AI is A-OK at discovering patterns in data
Jan. 17, 2023 - Susan T. BurtchPaul Brooks is the School of Business Information Systems department chair. He is also a two-time presenter and finalist in the Data Mining Society Best Paper Award competition at the INFORMS (Institute for Operations Research and Management Science) annual conference on business analytics and operations research. But most importantly, Brooks is an innovator.
Brooks and his collaborators at VCU and Ghent University developed a new method of conjecturing to help people understand why artificial intelligence (AI) systems make the recommendations they do. “It fills an important gap in data analysis methods,” says Brooks. “It recovers patterns others do not see. It’s the first method we know of to apply conjecturing to learning from data.”

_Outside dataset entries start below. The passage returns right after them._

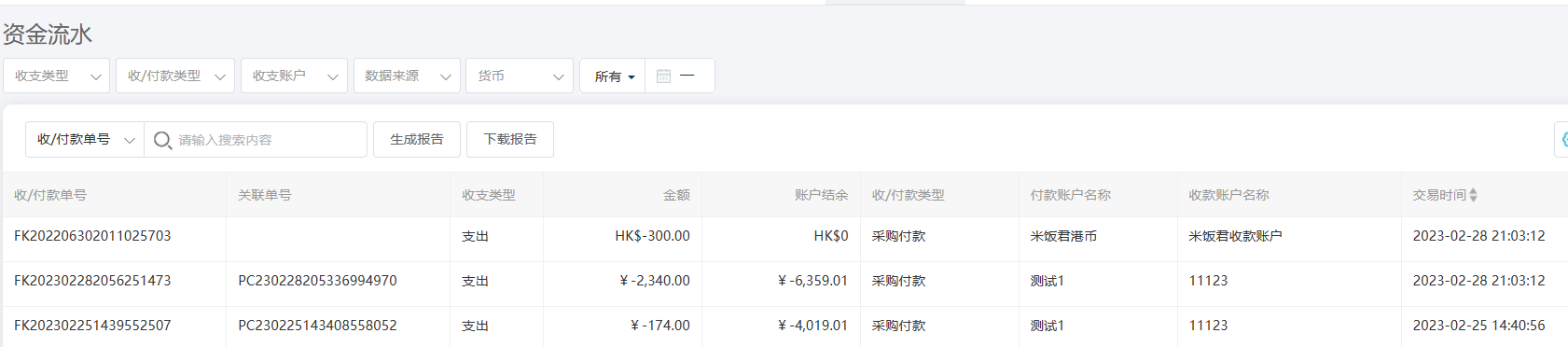
Task: Select row FK202302251439552507
Action: coord(784,326)
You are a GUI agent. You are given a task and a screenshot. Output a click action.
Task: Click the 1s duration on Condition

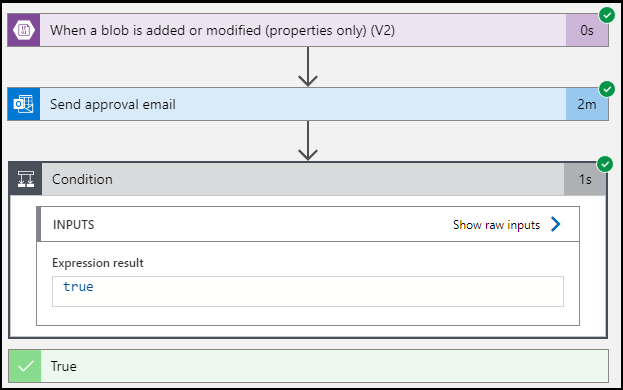pyautogui.click(x=585, y=179)
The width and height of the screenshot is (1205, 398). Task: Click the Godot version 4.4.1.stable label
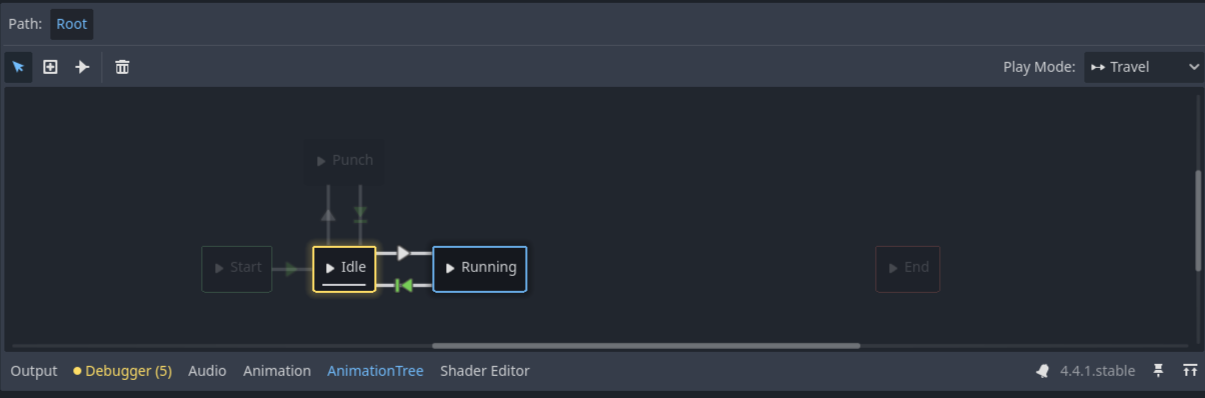point(1097,371)
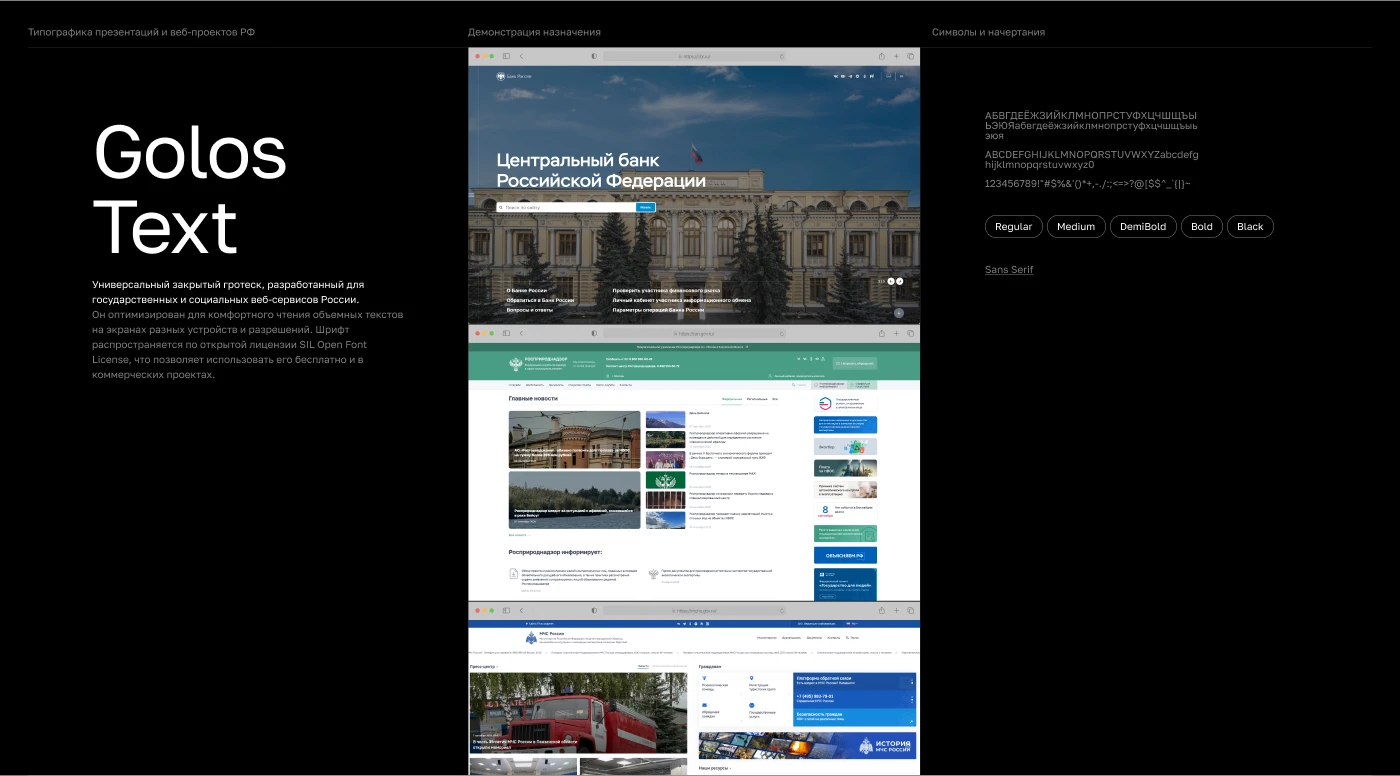This screenshot has height=776, width=1400.
Task: Click the Написать обращение button
Action: pyautogui.click(x=854, y=363)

Brooks was inspired in part by a classroom experience where he conducted a predictive analytics competition for his students using real estate data. The students were able to apply sophisticated machine learning and AI methods to obtain accurate predictions but were unable to recover a simple rule that existed in the data.
“Our method is designed to discover exactly these kinds of rules,” says Brooks. “First, it finds bounds of variables in terms of other variables, and then it finds sufficient conditions for a logical target. Our method applied to this real estate data produces the successful rule.”
Meanwhile, Brooks – along with his co-authors David Edwards (Statistical Sciences and Operations Research, VCU), Craig Larson (Mathematics and Applied Mathematics, VCU) and Nico Van Cleemput (Applied Mathematics, Computer Science and Statistics, Ghent) -- are working to apply the conjecturing method in other scientific domains and commercial applications. For instance, they are using it to discover risk factors for poor COVID outcomes and predict injuries in military basic training programs. Yet Brooks is especially focused on alerting his fellow academicians to the possibility of “using our method for generating data-mined-yet-interpretable features with new methods of automatically specifying instrumental variables for establishing causal relationships.”